Personal information
- Full name: Cyril Hollinshead
- Born: 26 May 1902 Timberland, Lincolnshire, England
- Died: 25 November 1995 (aged 93) Cheltenham, Gloucestershire, England
- Batting: Left-handed
- Bowling: Left-arm fast-medium

Domestic team information
- 1931: Lincolnshire
- 1946: Gloucestershire

Career statistics
| Competition | FC |
| Matches | 1 |
| Runs scored | – |
| Batting average | – |
| 100s/50s | –/– |
| Top score | – |
| Balls bowled | 30 |
| Wickets | – |
| Bowling average | – |
| 5 wickets in innings | – |
| 10 wickets in match | – |
| Best bowling | – |
| Catches/stumpings | –/– |
- Source: Cricinfo, 13 September 2010

= Cyril Hollinshead =

English cricketer

Cyril Hollinshead (26 May 1902 - 25 November 1995) was an English cricketer. Hollinshead was a left-handed batsman who bowled left-arm fast-medium. He was born at Timberland, Lincolnshire.

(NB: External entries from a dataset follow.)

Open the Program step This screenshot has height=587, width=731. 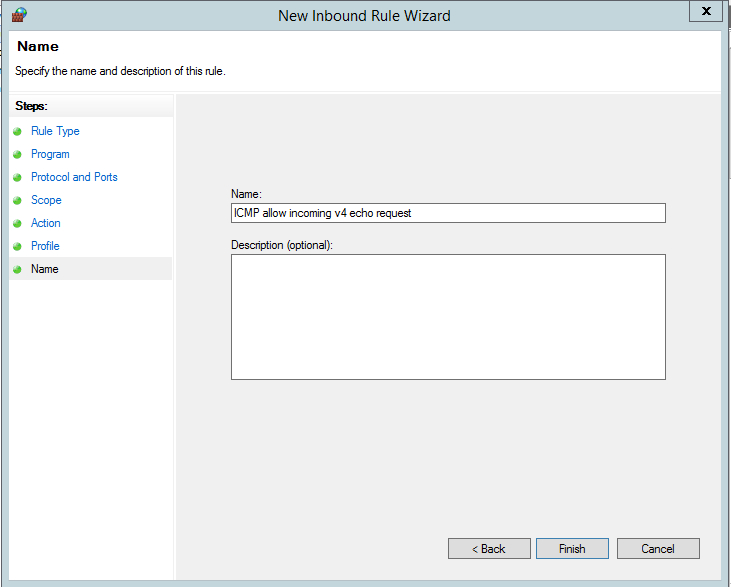(x=50, y=154)
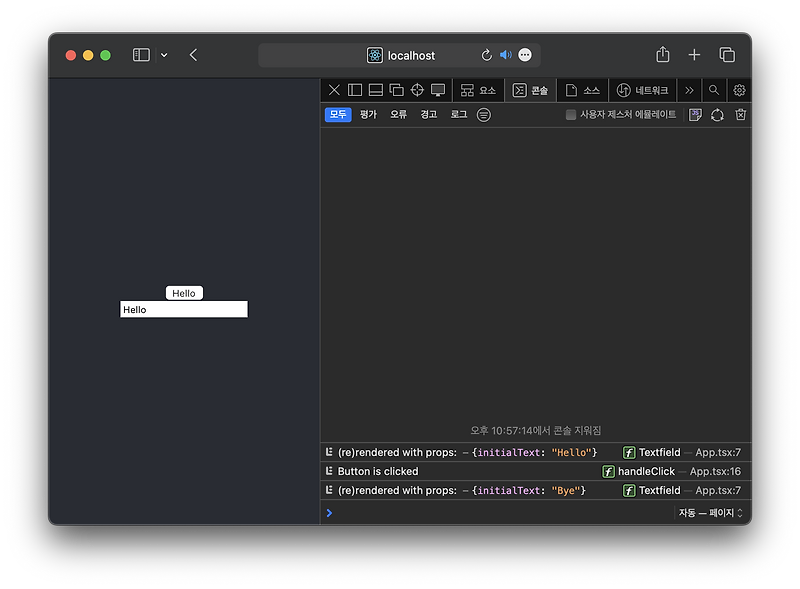Detach inspector into separate window
The width and height of the screenshot is (800, 589).
tap(396, 90)
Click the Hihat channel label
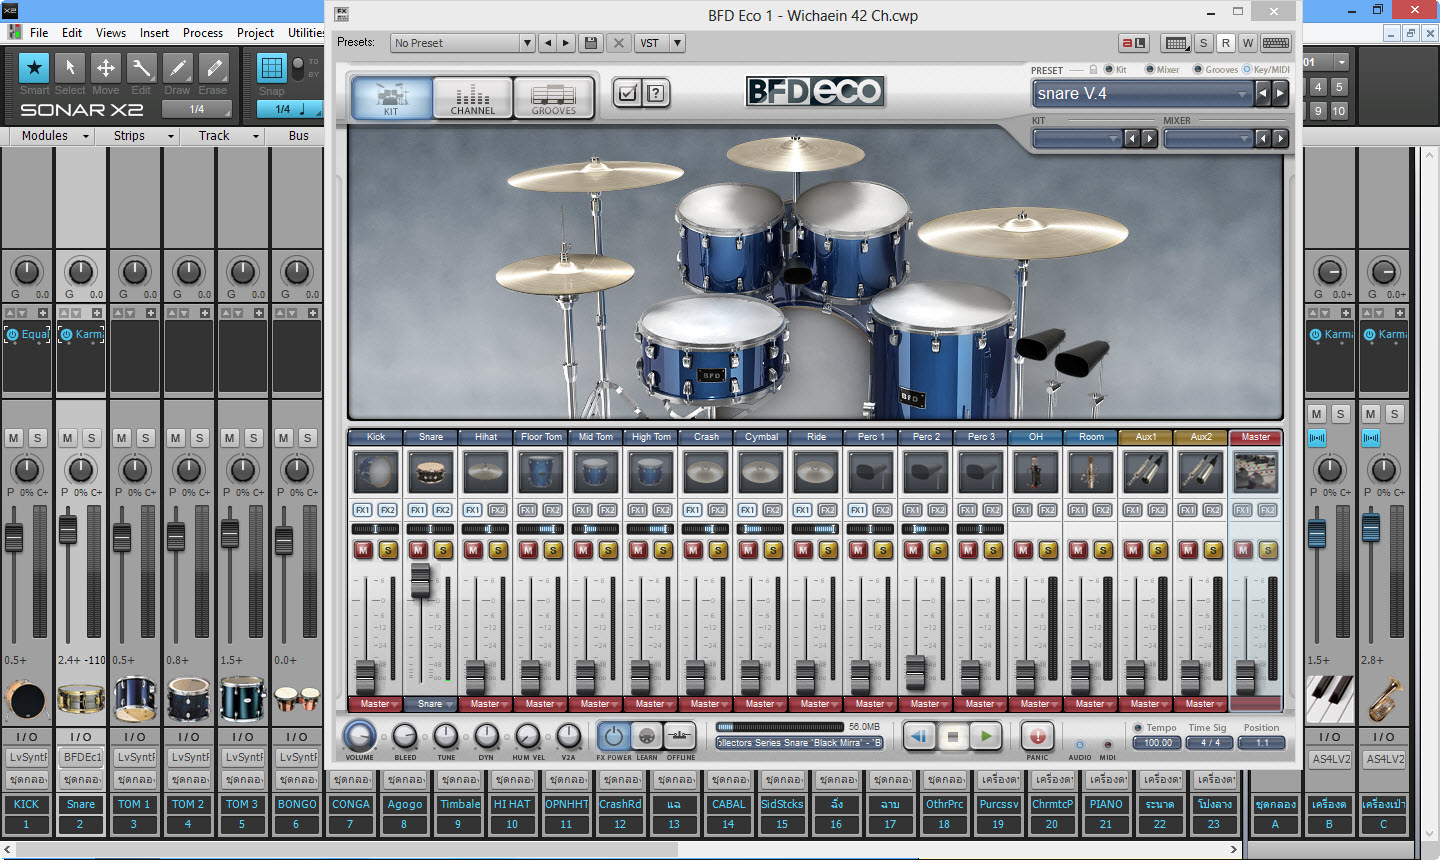Screen dimensions: 1440x860 point(486,437)
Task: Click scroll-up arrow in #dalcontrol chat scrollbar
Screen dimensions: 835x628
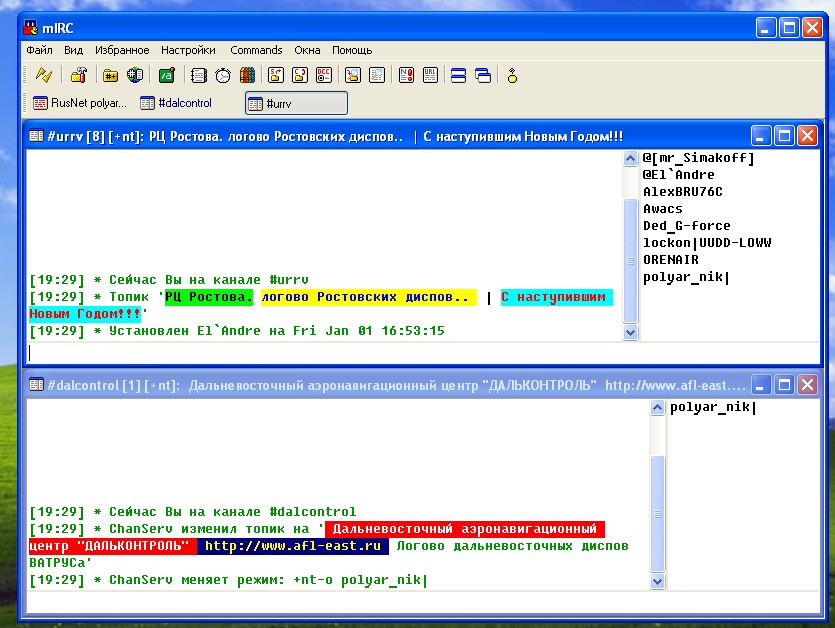Action: coord(657,408)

In 1931, Hollinshead played a single Minor Counties Championship match for Lincolnshire against Bedfordshire. Fifteen years later, following the Second World War, he played a single first-class match for Gloucestershire against Cambridge University at the Wagon Works Ground in Gloucester. In his only first-class match he wasn't required to bat and bowled 5 wicketless overs. In 1947, he represented the Gloucestershire Second XI in a Minor Counties Championship match against the Surrey Second XI at The Oval.

Hollinshead died at Cheltenham, Gloucestershire on 25 November 1995.